Starting with the line that contains "Where should I click to: Refresh", copy every remaining line of the data below exactly, the last one included.

----

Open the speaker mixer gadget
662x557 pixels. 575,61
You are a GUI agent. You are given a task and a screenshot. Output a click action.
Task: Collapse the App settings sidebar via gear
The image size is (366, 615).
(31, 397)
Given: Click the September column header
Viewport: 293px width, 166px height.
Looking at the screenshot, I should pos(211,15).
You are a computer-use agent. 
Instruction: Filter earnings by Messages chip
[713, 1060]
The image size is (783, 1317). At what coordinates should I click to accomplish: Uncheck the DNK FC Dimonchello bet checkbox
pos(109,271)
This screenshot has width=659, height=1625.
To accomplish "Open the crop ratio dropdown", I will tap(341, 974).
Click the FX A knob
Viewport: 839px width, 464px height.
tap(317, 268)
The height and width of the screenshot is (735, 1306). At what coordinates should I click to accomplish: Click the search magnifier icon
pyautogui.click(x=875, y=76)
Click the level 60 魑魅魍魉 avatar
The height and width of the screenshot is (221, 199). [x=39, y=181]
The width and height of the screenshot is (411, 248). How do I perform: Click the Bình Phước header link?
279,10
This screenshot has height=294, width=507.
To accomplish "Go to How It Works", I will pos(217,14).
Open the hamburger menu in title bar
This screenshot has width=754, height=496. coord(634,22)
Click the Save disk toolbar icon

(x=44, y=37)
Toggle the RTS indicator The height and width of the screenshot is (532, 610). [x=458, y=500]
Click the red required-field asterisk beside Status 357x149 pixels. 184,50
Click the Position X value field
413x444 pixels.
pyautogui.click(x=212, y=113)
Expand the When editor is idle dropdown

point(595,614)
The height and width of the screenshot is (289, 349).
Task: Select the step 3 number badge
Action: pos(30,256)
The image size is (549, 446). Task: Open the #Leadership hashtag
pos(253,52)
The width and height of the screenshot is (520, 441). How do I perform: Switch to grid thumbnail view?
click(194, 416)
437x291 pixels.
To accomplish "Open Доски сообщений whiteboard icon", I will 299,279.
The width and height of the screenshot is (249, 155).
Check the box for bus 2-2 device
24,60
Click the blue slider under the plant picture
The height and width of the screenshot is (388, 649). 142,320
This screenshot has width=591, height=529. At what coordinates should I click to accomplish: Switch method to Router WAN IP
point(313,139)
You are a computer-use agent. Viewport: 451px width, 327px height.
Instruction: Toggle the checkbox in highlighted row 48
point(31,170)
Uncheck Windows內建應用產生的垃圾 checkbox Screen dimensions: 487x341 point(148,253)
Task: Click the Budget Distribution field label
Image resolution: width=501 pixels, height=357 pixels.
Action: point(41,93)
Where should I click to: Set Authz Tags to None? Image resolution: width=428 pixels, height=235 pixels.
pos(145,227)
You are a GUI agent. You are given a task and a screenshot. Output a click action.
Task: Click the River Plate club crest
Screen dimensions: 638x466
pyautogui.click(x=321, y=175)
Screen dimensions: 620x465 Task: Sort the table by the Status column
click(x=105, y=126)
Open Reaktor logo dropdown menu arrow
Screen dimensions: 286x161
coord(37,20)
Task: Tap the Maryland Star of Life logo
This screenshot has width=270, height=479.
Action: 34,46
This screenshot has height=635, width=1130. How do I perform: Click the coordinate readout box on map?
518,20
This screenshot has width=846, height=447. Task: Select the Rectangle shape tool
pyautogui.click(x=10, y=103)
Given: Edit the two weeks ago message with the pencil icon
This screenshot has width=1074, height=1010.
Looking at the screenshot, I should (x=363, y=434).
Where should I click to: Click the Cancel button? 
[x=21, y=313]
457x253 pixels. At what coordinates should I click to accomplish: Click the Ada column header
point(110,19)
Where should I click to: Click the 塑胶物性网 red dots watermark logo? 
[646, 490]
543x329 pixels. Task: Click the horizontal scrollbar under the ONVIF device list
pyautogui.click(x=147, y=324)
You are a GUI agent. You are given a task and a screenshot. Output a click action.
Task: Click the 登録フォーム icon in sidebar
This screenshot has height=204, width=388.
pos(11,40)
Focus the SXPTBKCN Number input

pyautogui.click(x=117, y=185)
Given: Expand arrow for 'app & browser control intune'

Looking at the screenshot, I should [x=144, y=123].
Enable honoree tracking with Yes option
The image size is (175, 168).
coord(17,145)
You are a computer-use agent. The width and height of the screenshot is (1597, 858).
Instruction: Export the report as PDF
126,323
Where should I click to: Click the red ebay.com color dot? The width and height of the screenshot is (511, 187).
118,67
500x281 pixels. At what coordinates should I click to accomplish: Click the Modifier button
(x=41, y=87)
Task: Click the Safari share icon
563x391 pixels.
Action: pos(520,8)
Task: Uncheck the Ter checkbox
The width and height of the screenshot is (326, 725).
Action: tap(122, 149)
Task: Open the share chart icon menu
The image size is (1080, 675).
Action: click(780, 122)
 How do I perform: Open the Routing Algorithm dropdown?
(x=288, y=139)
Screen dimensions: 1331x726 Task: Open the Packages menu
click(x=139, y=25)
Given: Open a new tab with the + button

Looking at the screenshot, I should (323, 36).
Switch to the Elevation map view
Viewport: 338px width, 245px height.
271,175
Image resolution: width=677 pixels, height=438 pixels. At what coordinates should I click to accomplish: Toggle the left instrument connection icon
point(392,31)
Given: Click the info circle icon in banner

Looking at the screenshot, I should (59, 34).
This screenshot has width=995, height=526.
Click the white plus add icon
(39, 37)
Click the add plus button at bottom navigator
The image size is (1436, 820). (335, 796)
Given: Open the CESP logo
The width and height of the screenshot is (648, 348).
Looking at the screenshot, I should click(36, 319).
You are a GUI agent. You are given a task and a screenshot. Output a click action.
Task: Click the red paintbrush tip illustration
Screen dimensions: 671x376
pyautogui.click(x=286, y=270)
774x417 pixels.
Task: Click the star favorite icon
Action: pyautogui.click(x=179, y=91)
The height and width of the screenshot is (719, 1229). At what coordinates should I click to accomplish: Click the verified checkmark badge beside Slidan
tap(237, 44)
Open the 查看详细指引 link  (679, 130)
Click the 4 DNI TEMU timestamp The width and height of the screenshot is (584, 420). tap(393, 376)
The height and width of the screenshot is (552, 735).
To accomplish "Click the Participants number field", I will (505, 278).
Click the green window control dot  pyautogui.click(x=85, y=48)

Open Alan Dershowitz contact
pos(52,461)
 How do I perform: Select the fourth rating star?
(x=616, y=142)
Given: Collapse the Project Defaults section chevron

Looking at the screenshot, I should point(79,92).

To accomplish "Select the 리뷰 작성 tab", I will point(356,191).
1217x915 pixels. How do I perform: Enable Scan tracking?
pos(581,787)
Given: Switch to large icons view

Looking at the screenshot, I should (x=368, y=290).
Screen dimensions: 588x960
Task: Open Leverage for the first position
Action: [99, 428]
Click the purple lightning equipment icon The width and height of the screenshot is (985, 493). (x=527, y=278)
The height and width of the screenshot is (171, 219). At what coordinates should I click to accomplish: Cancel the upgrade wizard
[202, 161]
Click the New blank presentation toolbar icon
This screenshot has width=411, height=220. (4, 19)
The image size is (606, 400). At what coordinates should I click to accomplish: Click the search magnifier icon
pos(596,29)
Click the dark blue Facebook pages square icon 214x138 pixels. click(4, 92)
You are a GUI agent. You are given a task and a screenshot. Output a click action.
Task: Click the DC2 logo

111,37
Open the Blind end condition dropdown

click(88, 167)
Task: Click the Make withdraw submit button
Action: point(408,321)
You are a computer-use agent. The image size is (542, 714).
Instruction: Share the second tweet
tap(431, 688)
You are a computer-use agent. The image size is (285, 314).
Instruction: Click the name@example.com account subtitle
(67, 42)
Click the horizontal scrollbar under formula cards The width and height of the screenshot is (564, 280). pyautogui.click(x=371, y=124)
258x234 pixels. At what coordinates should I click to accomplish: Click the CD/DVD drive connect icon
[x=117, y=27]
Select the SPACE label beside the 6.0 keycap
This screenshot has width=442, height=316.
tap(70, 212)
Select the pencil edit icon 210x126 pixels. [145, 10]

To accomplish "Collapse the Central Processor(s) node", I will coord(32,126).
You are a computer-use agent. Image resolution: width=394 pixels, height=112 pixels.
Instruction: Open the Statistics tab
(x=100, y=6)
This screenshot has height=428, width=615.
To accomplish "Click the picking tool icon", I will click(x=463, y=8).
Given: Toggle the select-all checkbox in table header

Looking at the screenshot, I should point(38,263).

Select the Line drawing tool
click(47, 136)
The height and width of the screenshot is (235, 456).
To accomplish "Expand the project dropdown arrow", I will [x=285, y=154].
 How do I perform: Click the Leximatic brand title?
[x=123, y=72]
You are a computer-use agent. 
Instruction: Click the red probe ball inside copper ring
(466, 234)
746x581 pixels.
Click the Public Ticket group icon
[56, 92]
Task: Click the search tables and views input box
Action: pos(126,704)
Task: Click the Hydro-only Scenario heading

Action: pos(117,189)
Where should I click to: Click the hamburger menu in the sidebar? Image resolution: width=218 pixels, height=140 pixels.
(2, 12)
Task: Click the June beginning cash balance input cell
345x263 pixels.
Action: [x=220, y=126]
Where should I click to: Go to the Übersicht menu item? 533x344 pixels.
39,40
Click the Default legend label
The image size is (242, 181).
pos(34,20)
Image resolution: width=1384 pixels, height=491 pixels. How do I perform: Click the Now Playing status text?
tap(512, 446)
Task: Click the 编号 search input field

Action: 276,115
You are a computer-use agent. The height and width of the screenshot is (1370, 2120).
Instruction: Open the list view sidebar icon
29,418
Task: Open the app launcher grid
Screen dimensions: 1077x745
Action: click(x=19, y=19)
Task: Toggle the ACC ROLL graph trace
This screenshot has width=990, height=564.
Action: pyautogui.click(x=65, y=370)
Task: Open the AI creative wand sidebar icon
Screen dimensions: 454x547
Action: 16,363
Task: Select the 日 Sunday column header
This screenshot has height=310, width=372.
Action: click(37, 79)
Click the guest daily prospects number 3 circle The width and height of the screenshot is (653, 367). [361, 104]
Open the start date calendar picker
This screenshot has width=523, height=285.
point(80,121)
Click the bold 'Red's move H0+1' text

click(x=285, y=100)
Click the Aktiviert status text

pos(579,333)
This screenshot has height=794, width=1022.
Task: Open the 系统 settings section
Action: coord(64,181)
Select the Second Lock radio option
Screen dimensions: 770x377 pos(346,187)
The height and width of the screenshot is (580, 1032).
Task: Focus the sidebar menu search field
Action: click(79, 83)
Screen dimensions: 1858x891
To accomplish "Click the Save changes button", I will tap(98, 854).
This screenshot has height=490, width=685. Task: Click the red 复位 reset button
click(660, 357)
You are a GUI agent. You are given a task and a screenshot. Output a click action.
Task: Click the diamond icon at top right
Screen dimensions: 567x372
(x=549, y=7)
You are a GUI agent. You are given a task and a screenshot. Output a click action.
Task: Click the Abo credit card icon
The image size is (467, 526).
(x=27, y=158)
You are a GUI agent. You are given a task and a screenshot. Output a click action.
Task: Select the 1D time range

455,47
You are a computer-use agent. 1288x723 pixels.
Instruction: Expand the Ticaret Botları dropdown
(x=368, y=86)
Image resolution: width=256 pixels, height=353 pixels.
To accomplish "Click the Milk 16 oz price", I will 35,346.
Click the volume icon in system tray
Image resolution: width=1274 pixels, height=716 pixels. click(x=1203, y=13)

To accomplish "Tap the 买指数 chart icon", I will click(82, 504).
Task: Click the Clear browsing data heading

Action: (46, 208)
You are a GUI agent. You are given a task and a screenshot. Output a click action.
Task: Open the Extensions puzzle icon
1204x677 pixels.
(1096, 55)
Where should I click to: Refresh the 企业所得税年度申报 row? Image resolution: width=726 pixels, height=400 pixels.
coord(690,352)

----

§ **Solution to the exercise**
Where should I click to: Refresh the 企业所得税年度申报 row? Image resolution: width=726 pixels, height=400 pixels.
coord(690,352)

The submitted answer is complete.